In [14]:
from pyspark.sql import SparkSession
from pyspark.sql.types import *
from pyspark.sql.functions import *  # Import the function
spark = SparkSession.builder.getOrCreate()
from pyspark.sql.functions import regexp_replace, col
from google.colab import drive

# Mount Google Drive with a longer timeout
# drive.mount('/content/drive', force_remount=True, timeout_ms=300000)
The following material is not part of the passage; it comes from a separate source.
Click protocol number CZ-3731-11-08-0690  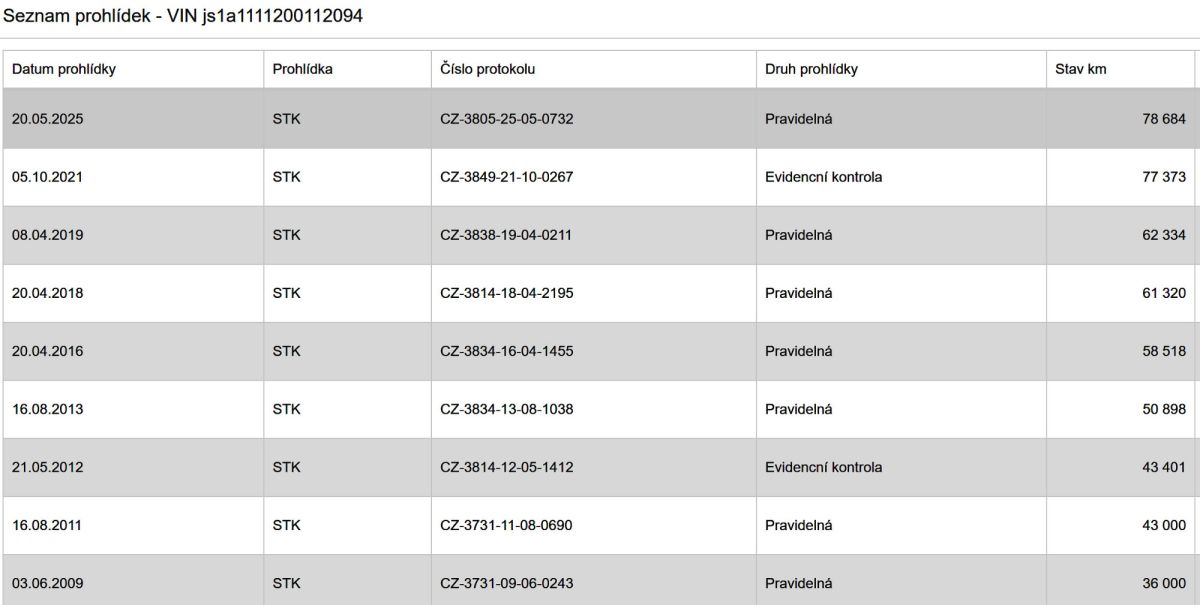(x=506, y=525)
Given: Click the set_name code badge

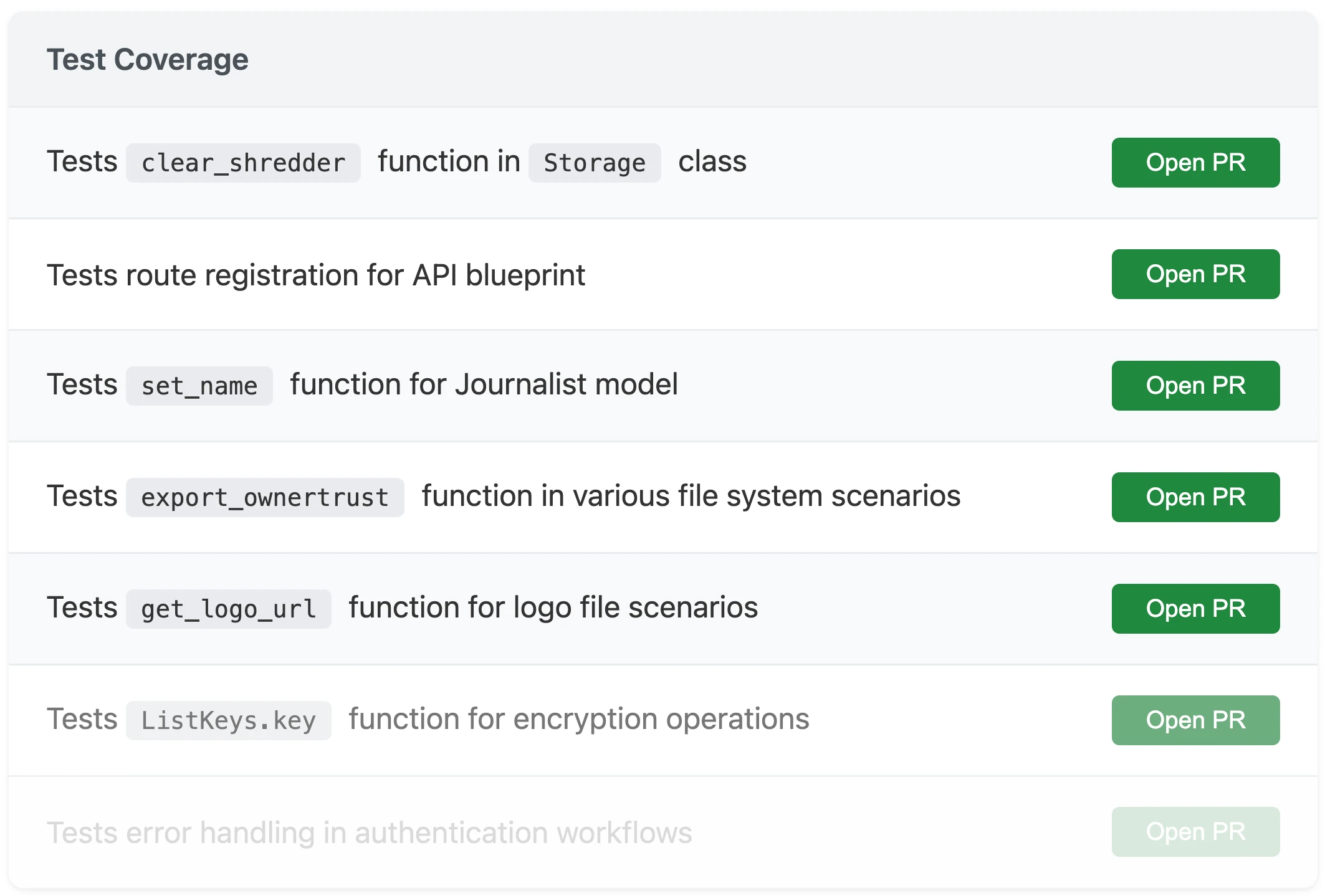Looking at the screenshot, I should [199, 386].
# df_employee_data = "/content/drive/MyDrive/Colab Notebooks/dataSet/employee_data.csv"
# employeeSechema = StructType([
#     StructField("ID",IntegerType() ,True),
#     StructField("Name",StringType() ,True),
#     StructField("Age",IntegerType() ,True),
#     StructField("Salary",FloatType() ,True),
#     StructField("Joining_Date",DateType() ,True),
#     StructField("Department",StringType() ,True),
#     StructField("Performance_Rating",IntegerType() ,True),
#     StructField("Email",StringType() ,True),
#     StructField("Address",StringType() ,True),
#     StructField("Phone",StringType() ,True)

# ])
# # Load the DataFrame with the defined schema
# #df = spark.read.csv(path=df_employee_data, header=True, schema=employeeSechema)
# df = spark.read.load(path="/content/drive/MyDrive/Colab Notebooks/dataSet/employee_data.csv", format="csv", header = True, schema=employeeSechema)
# df.printSchema()
# df.show(50)

## Null Handling in Dataframe

In [15]:
# Sample data: sales data with nulls
data = [
      ("John", "North", 100, None),
      ("Doe", "East", None, 50),
      (None, "West", 150, 30),
      ("Alice", None, 200, 40),
      ("Bob", "South", None, None),
      (None, None, None, None)
  ]
columns = ["Name", "Region", "UnitsSold", "Revenue"]
# Create DataFrame
df = spark.createDataFrame(data, columns)
df.show()



+-----+------+---------+-------+
| Name|Region|UnitsSold|Revenue|
+-----+------+---------+-------+
| John| North|      100|   NULL|
|  Doe|  East|     NULL|     50|
| NULL|  West|      150|     30|
|Alice|  NULL|      200|     40|
|  Bob| South|     NULL|   NULL|
| NULL|  NULL|     NULL|   NULL|
+-----+------+---------+-------+



### 1. Detecting Null Values:
* The isNull() function identifies rows where a specified column has null values. The output shows a boolean flag for each row to indicate whether the value in the column is null.

In [16]:
# Detecting Null Values in the "Region" column
df.select("Name", "Region", isnull("Region").alias("is_Region_Null")).show()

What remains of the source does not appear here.